First Author  Hirotani T Year  2005
Journal  J Immunol Volume  174
Issue  6 Pages  3650-7
PubMed ID  15749903 Mgi Jnum  J:97704
Mgi Id  MGI:3576156 Doi  10.4049/jimmunol.174.6.3650
Citation  Hirotani T, et al. (2005) The nuclear IkappaB protein IkappaBNS selectively inhibits lipopolysaccharide-induced IL-6 production in macrophages of the colonic lamina propria. J Immunol 174(6):3650-7
abstractText  Macrophages play an important role in the pathogenesis of chronic colitis. However, it remains unknown how macrophages residing in the colonic lamina propria are regulated. We characterized colonic lamina proprial CD11b-positive cells (CLPMphi). CLPMphi of wild-type mice, but not IL-10-deficient mice, displayed hyporesponsiveness to TLR stimulation in terms of cytokine production and costimulatory molecule expression. We compared CLPMphi gene expression profiles of wild-type mice with IL-10-deficient mice, and identified genes that are selectively expressed in wild-type CLPMphi.
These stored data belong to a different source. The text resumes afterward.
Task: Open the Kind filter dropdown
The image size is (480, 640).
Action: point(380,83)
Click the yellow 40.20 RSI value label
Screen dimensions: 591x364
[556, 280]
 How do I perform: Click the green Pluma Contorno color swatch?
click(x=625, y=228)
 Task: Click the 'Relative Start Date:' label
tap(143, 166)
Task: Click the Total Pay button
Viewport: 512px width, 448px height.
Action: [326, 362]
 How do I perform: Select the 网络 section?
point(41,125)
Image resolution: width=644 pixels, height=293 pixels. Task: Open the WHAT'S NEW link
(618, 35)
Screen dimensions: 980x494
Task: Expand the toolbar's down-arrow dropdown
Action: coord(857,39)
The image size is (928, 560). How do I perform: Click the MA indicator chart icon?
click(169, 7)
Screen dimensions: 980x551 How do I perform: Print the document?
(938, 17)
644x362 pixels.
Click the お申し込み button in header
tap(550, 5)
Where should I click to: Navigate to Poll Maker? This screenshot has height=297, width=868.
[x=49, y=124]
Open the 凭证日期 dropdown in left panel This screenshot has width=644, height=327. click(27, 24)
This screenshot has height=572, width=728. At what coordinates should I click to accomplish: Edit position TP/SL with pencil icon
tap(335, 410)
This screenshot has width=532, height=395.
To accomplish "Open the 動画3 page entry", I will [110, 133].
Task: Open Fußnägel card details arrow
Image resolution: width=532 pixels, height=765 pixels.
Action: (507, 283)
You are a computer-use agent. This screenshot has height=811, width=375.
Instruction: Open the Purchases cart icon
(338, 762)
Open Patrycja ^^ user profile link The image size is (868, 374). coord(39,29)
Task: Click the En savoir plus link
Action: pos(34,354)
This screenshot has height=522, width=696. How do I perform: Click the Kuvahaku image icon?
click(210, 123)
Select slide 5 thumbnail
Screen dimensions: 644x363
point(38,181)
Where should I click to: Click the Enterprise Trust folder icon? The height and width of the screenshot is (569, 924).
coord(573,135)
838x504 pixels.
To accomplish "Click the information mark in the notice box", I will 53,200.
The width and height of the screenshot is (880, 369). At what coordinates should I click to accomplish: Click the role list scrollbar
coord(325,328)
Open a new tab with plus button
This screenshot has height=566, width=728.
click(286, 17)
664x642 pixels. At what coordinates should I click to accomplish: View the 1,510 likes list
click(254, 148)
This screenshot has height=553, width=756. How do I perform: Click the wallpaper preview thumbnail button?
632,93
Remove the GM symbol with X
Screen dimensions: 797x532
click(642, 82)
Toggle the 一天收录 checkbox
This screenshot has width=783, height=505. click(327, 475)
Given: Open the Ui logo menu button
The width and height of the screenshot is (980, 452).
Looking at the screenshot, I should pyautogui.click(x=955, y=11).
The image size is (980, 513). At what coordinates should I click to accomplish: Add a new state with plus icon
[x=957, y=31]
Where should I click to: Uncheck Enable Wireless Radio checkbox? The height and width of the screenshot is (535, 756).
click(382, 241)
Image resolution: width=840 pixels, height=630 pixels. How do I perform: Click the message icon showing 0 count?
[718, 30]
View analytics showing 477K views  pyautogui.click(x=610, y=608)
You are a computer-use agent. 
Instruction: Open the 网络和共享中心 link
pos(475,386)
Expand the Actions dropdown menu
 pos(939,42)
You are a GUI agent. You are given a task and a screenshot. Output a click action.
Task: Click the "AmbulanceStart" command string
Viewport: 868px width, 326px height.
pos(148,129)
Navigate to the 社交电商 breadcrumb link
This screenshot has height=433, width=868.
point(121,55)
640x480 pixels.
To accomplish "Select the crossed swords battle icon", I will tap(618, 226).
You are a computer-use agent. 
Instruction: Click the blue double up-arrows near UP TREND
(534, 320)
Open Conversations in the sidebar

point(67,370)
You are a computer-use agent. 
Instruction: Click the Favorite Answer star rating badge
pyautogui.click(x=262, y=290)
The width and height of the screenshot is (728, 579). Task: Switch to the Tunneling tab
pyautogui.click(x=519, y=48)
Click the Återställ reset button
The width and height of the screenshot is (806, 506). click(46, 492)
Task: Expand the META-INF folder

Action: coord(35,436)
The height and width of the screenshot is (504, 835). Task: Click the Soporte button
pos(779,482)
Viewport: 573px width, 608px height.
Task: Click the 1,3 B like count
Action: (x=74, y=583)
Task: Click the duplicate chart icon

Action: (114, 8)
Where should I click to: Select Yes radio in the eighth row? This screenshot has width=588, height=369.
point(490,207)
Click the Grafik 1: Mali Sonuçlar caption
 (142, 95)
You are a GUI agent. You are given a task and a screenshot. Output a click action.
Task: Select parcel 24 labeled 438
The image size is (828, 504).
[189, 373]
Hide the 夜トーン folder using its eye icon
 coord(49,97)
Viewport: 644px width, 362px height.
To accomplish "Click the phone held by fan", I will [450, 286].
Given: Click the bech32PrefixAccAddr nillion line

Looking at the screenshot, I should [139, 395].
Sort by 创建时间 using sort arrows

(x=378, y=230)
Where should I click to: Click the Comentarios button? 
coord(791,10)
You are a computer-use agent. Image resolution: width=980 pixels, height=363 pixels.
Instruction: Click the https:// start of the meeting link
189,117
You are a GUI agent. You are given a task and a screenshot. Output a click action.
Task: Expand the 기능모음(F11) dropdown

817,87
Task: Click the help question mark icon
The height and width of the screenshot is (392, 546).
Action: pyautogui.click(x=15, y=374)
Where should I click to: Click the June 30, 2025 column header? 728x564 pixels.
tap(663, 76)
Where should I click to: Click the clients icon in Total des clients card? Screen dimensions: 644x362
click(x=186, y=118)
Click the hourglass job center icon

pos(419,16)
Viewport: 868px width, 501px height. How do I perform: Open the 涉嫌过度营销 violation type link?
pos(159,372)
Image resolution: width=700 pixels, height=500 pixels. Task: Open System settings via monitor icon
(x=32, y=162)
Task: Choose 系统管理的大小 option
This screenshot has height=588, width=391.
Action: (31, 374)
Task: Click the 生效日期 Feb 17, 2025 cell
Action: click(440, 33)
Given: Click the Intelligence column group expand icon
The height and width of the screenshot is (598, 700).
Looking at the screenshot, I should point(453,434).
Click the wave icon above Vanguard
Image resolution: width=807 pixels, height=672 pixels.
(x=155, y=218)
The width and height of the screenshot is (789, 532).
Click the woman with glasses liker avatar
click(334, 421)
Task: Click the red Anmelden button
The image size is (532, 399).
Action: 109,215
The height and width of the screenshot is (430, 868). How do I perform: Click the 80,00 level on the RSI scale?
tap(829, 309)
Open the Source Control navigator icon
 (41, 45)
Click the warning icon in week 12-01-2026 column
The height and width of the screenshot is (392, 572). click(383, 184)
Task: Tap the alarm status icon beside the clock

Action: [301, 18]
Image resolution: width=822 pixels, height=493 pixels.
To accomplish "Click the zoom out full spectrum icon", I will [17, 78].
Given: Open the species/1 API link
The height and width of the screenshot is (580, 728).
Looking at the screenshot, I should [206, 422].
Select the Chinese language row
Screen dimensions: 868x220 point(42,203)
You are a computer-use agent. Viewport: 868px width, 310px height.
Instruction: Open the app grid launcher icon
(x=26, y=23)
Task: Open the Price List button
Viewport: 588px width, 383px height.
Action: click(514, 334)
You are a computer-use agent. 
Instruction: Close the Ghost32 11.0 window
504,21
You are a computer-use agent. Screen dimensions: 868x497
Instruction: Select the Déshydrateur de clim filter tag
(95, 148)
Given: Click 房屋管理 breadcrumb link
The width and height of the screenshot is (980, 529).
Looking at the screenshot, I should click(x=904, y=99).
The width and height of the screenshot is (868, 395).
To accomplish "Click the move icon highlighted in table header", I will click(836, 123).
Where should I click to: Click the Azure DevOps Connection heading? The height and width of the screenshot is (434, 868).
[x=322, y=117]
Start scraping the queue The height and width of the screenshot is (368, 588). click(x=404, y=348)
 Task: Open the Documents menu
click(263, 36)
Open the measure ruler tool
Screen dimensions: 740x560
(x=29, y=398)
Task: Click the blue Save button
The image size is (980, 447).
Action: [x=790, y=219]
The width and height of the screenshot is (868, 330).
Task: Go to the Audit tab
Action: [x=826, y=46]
These genes included nuclear IkappaB proteins such as Bcl-3 and IkappaBNS. Because Bcl-3 has been shown to specifically inhibit LPS-induced TNF-alpha production, we analyzed the role of IkappaBNS in macrophages. Lentiviral introduction of IkappaBNS resulted in impaired LPS-induced IL-6 production, but not TNF-alpha production in the murine macrophage cell line RAW264.7. IkappaBNS expression led to constitutive and intense DNA binding of NF-kappaB p50/p50 homodimers. IkappaBNS was recruited to the IL-6 promoter, but not to the TNF-alpha promoter, together with p50. Furthermore, small interference RNA-mediated reduction in IkappaBNS expression in RAW264.7 cells resulted in increased LPS-induced production of IL-6, but not TNF-alpha. Thus, IkappaBNS selectively suppresses LPS-induced IL-6 production in macrophages. This study established that nuclear IkappaB proteins differentially regulate LPS-induced inflammatory cytokine production in macrophages.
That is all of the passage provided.